## EXTRAIT FOURNI:
━━━━━━

Défense de regarder par la fenêtre 1



C’est ma dernière surprise partie,
qu’elle chantait la batifole, moi c’est ma dernière semaine de liberté
poussette au vent… lundi prochain, à c’t’heure, je serai à nouveau enfermée
dans mon sous-marin, sans doute sur les genoux de Totor, le vacataire qui m’a
remplacée car, paraît-il (faut-il y voir un signe ?), nous n’aurons qu’un
bureau pour deux, puisqu’étant donné qu’il va mettre les bouts bientôt, vieille
feignasse étant de retour, on n’a pas jugé utile de nous donner à chacun un
bureau. Je pourrais arguer de mon droit d’aînesse sur ce mouflet de 28 ans,
mais bon, je me sentirai l’âme d’une organisatrice de plan social, je
m’assiérai donc dignement sur ses genoux.

━━━━━━

## DONNÉES RECUEILLIES:

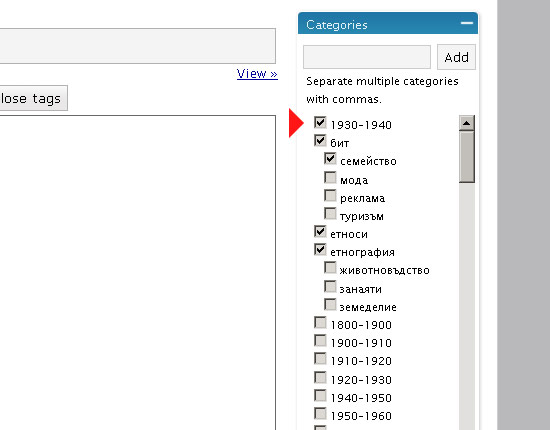Enable the земеделие category

(x=330, y=304)
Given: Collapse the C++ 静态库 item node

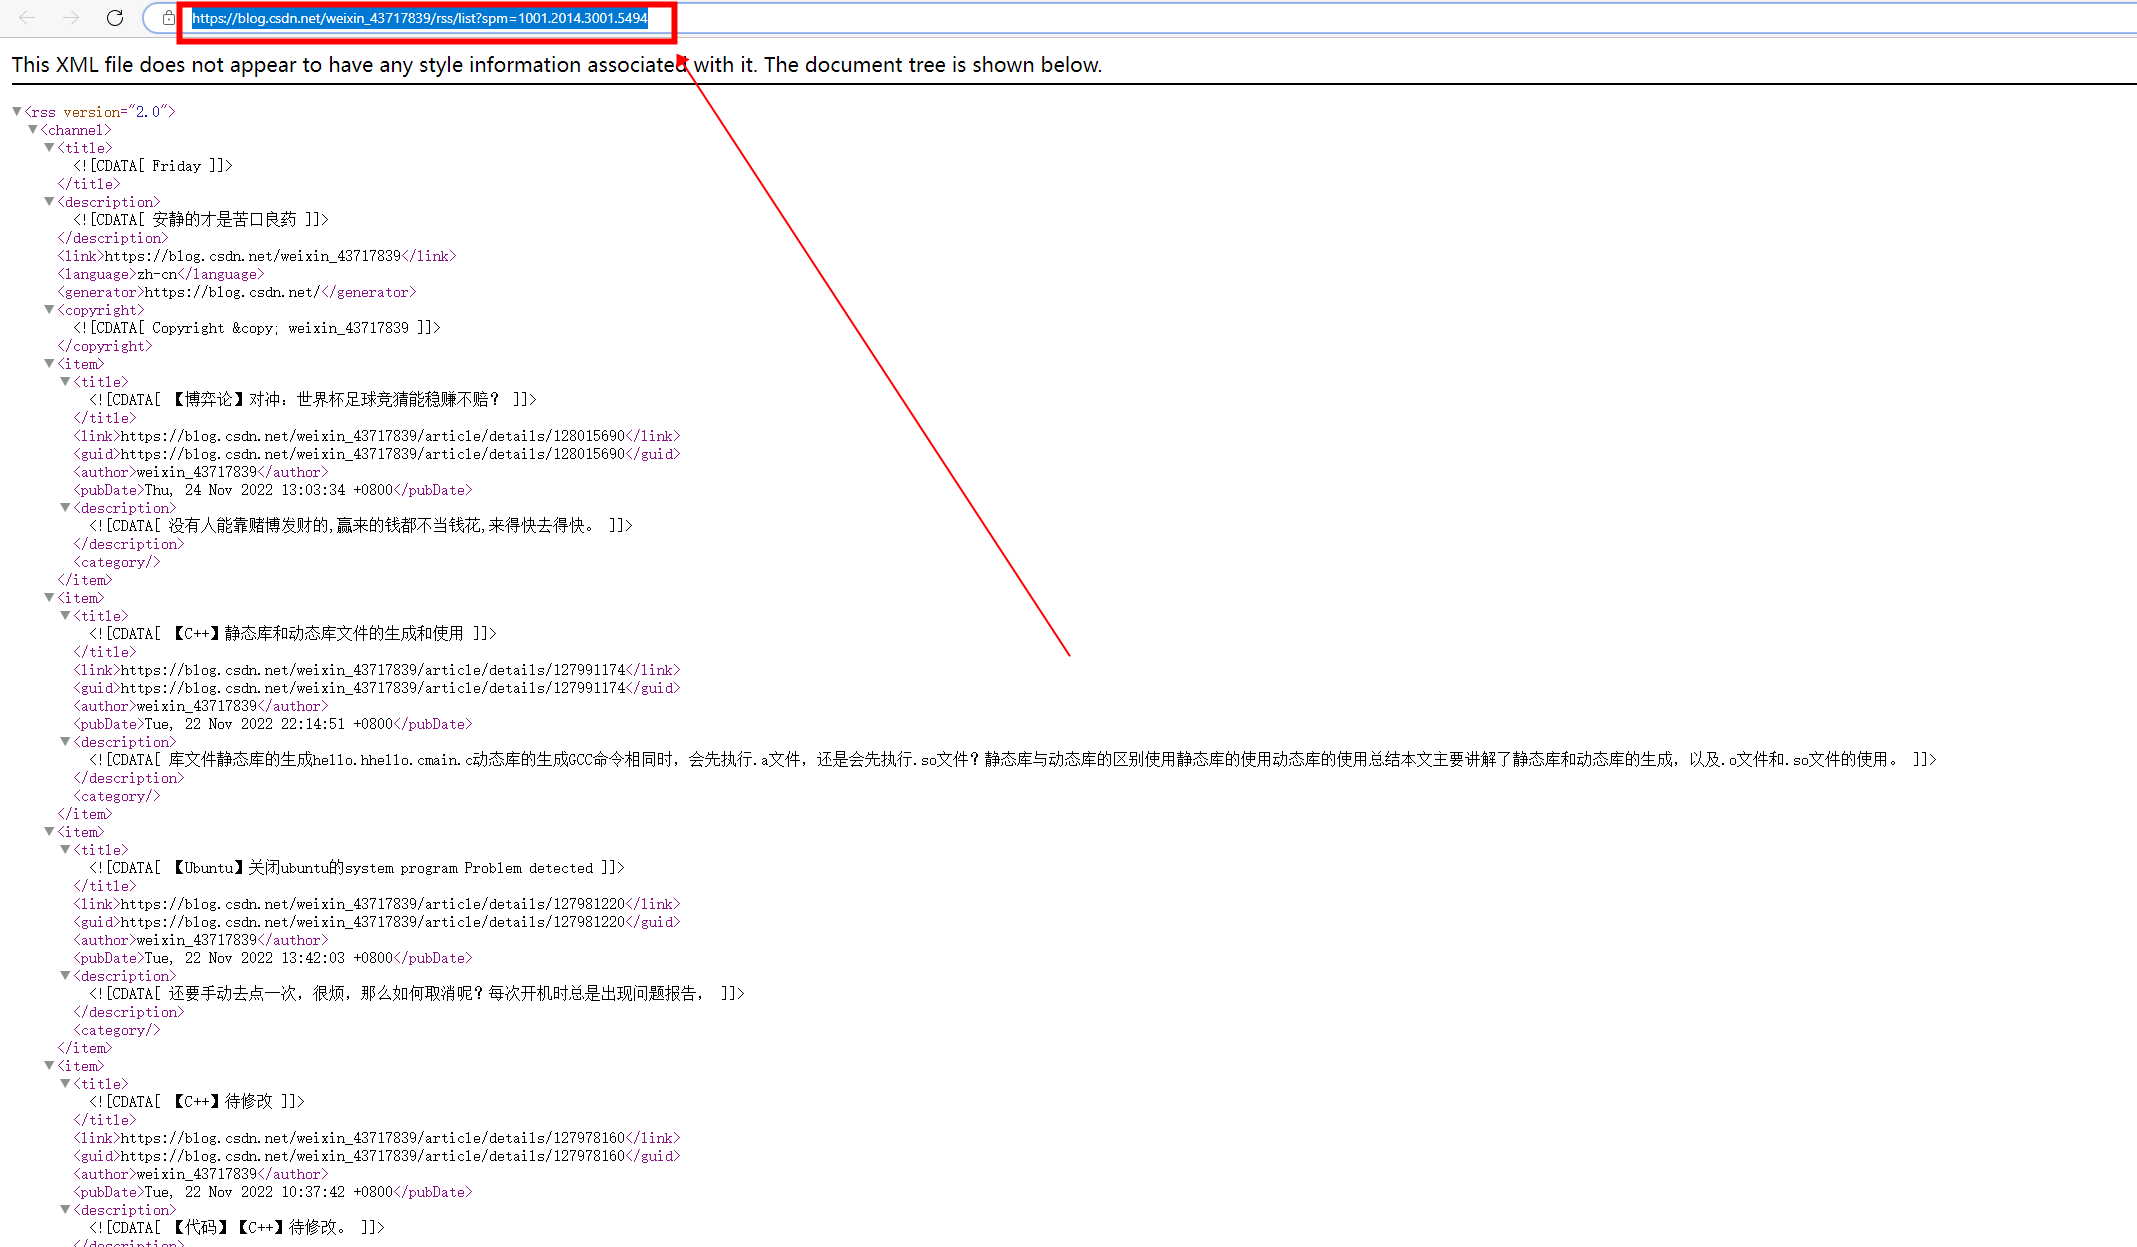Looking at the screenshot, I should (49, 597).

━━━━━━

## CE QU'ON ATTEND:
Dans l'extrait fourni, quel âge a Totor, le vacataire ?

## RÉSULTAT:
Il a 28 ans.